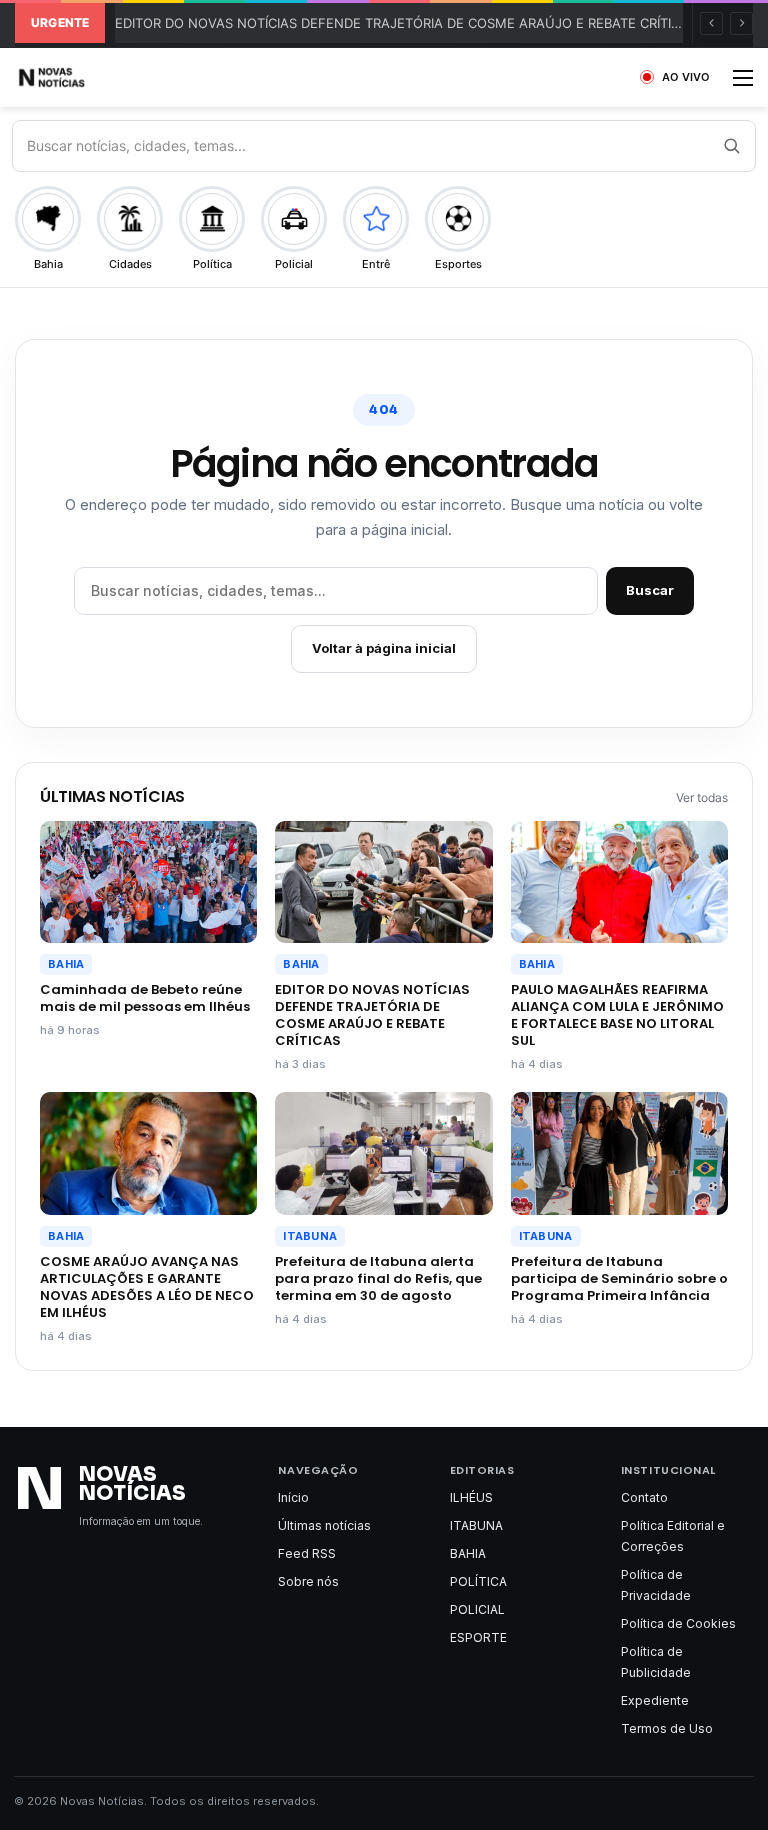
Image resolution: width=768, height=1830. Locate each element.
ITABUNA (310, 1236)
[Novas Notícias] (75, 77)
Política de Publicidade (656, 1662)
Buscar (650, 590)
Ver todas (702, 797)
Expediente (655, 1700)
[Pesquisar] (731, 146)
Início (293, 1497)
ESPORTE (478, 1637)
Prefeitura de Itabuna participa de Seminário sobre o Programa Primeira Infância (619, 1278)
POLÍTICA (478, 1581)
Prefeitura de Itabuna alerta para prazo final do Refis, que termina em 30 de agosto (378, 1278)
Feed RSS (307, 1553)
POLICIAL (477, 1609)
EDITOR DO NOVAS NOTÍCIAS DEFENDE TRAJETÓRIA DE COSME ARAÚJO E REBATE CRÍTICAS (406, 23)
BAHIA (66, 964)
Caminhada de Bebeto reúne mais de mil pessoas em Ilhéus (145, 998)
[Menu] (743, 84)
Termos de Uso (667, 1728)
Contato (644, 1497)
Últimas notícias (324, 1525)
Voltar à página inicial (384, 648)
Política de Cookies (678, 1623)
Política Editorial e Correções (673, 1536)
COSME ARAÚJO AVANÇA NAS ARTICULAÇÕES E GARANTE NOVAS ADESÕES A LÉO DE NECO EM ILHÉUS (147, 1287)
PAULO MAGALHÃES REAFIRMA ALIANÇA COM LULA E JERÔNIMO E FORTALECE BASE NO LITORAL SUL (617, 1015)
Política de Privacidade (656, 1585)
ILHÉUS (471, 1497)
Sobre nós (308, 1581)
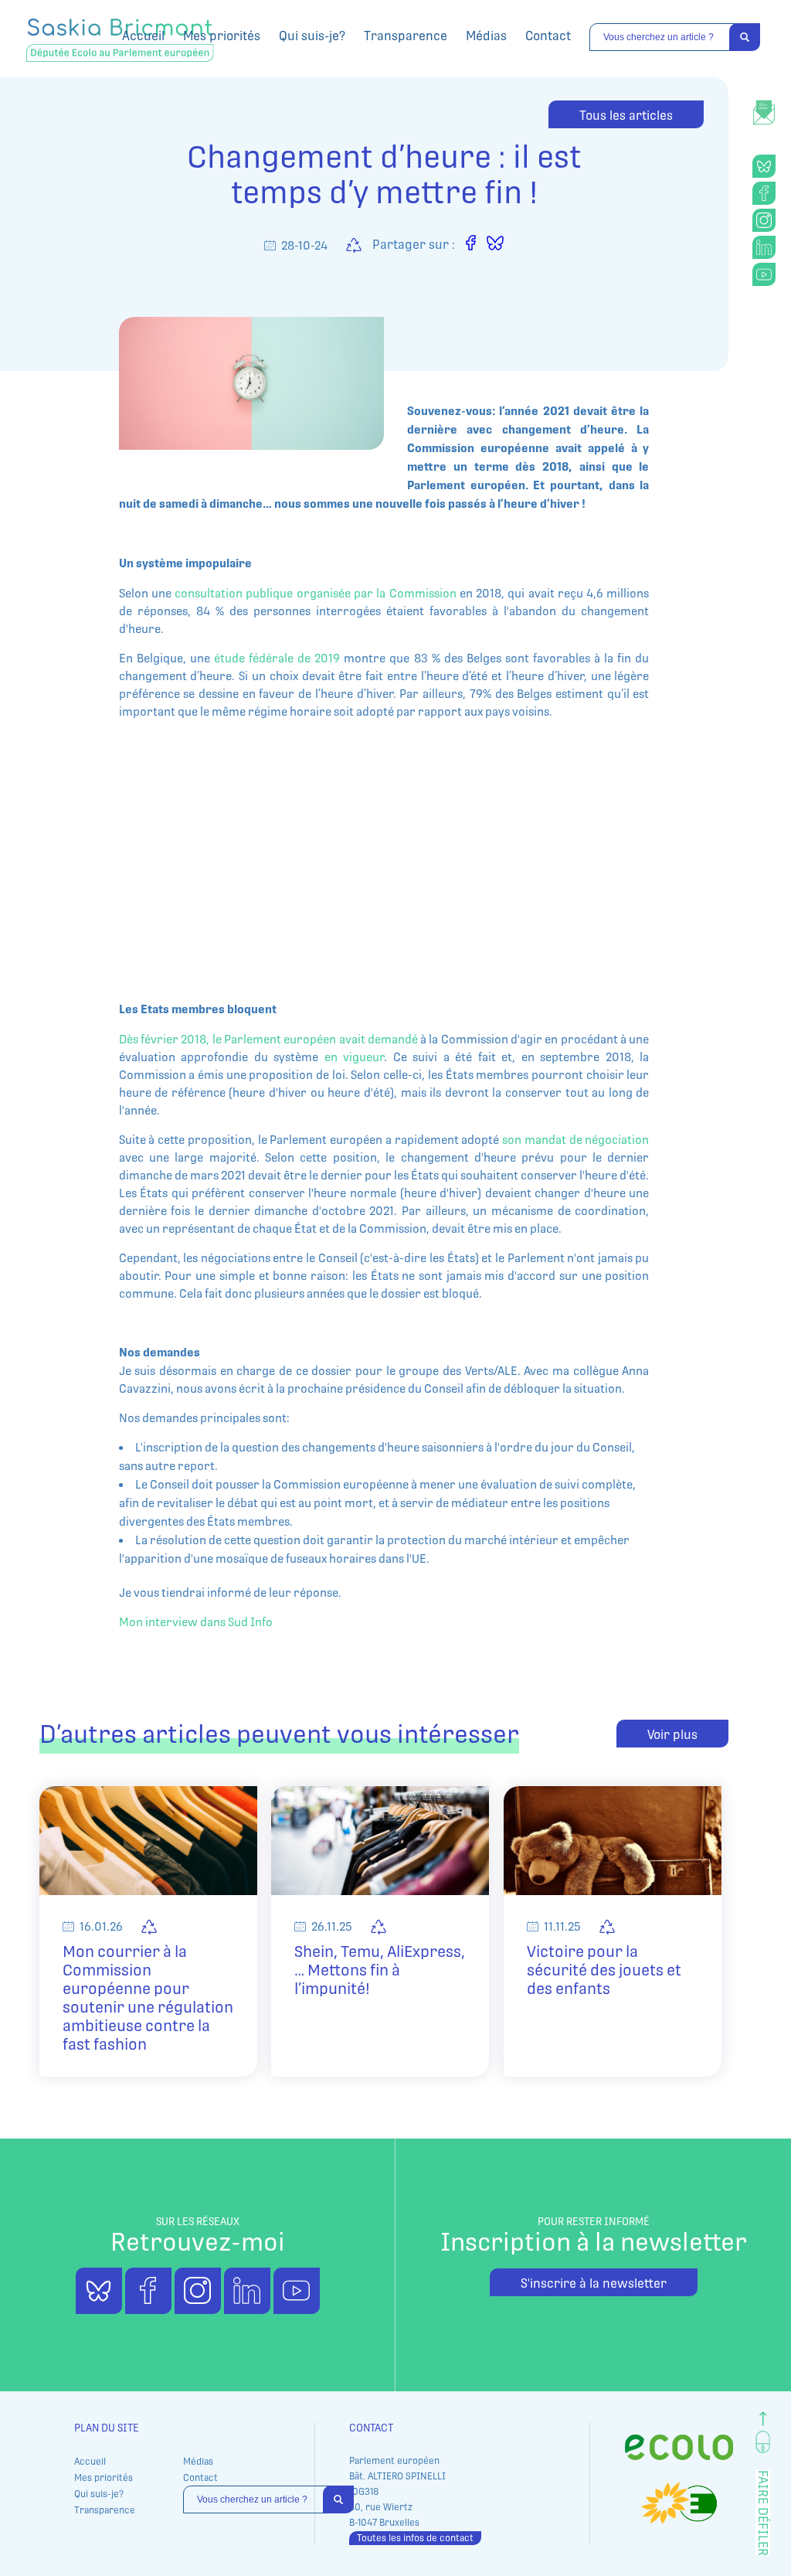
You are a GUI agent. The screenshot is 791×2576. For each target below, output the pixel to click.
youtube (764, 274)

......

Copy out each line of the material above that holds the word "ARAÚJO".

▶ [REPLY TO THE TASK]
EDITOR DO NOVAS NOTÍCIAS DEFENDE TRAJETÓRIA DE COSME ARAÚJO E REBATE CRÍTICAS (406, 23)
COSME ARAÚJO AVANÇA NAS ARTICULAÇÕES E GARANTE NOVAS ADESÕES A LÉO DE NECO EM ILHÉUS (147, 1287)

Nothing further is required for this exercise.